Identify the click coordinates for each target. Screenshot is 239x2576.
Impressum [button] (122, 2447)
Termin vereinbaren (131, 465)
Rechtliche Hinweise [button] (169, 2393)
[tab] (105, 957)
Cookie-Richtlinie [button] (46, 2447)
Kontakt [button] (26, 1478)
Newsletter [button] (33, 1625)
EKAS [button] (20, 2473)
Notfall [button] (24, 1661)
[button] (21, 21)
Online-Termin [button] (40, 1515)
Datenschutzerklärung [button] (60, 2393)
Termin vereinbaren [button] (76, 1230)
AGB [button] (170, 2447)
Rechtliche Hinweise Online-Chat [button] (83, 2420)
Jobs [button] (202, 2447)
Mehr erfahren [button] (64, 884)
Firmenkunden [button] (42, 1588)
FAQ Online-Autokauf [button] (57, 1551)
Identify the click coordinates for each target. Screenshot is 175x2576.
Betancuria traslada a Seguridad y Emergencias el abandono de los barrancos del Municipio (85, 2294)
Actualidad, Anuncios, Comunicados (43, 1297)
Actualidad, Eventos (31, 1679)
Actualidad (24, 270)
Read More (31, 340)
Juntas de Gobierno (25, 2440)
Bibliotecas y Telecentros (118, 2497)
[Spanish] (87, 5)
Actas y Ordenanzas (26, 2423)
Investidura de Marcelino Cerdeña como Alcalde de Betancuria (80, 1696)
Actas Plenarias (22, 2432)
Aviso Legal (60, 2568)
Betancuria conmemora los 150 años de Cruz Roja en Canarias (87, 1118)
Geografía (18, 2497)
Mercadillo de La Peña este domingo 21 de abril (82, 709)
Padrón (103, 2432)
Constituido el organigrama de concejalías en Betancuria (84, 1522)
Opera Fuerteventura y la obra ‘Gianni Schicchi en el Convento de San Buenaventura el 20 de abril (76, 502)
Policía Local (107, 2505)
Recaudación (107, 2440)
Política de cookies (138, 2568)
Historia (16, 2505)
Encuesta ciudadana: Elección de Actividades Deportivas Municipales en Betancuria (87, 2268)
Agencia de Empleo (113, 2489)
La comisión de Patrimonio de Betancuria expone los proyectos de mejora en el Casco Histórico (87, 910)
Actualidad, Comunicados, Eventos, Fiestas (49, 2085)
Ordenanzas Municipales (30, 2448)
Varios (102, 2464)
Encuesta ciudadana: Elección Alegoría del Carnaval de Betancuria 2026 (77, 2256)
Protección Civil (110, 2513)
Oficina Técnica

#### [Exercise]
Nothing in the listing may be changed; retype it all exactly.

#### [Exercise answer]
Identify the click coordinates for each target. Screenshot is 239x2576.
Impressum [button] (122, 2447)
Termin vereinbaren (131, 465)
Rechtliche Hinweise [button] (169, 2393)
[tab] (105, 957)
Cookie-Richtlinie [button] (46, 2447)
Kontakt [button] (26, 1478)
Newsletter [button] (33, 1625)
EKAS [button] (20, 2473)
Notfall [button] (24, 1661)
[button] (21, 21)
Online-Termin [button] (40, 1515)
Datenschutzerklärung [button] (60, 2393)
Termin vereinbaren [button] (76, 1230)
AGB [button] (170, 2447)
Rechtliche Hinweise Online-Chat [button] (83, 2420)
Jobs [button] (202, 2447)
Mehr erfahren [button] (64, 884)
Firmenkunden [button] (42, 1588)
FAQ Online-Autokauf [button] (57, 1551)
Identify the click coordinates for each target. Screenshot is 175x2576.
Betancuria traslada a Seguridad y Emergencias el abandono de los barrancos del Municipio (85, 2294)
Actualidad, Anuncios, Comunicados (43, 1297)
Actualidad, Eventos (31, 1679)
Actualidad (24, 270)
Read More (31, 340)
Juntas de Gobierno (25, 2440)
Bibliotecas y Telecentros (118, 2497)
[Spanish] (87, 5)
Actas y Ordenanzas (26, 2423)
Investidura de Marcelino Cerdeña como Alcalde de Betancuria (80, 1696)
Actas Plenarias (22, 2432)
Aviso Legal (60, 2568)
Betancuria conmemora los 150 años de Cruz Roja en Canarias (87, 1118)
Geografía (18, 2497)
Mercadillo de La Peña este domingo 21 de abril (82, 709)
Padrón (103, 2432)
Constituido el organigrama de concejalías en Betancuria (84, 1522)
Opera Fuerteventura y la obra ‘Gianni Schicchi en el Convento de San Buenaventura el 20 de abril (76, 502)
Policía Local (107, 2505)
Recaudación (107, 2440)
Política de cookies (138, 2568)
Historia (16, 2505)
Encuesta ciudadana: Elección de Actividades Deportivas Municipales en Betancuria (87, 2268)
Agencia de Empleo (113, 2489)
La comisión de Patrimonio de Betancuria expone los proyectos de mejora en el Casco Histórico (87, 910)
Actualidad, Comunicados, Eventos, Fiestas (49, 2085)
Ordenanzas Municipales (30, 2448)
Varios (102, 2464)
Encuesta ciudadana: Elección Alegoría del Carnaval de Betancuria 2026 (77, 2256)
Protección Civil (110, 2513)
Oficina Técnica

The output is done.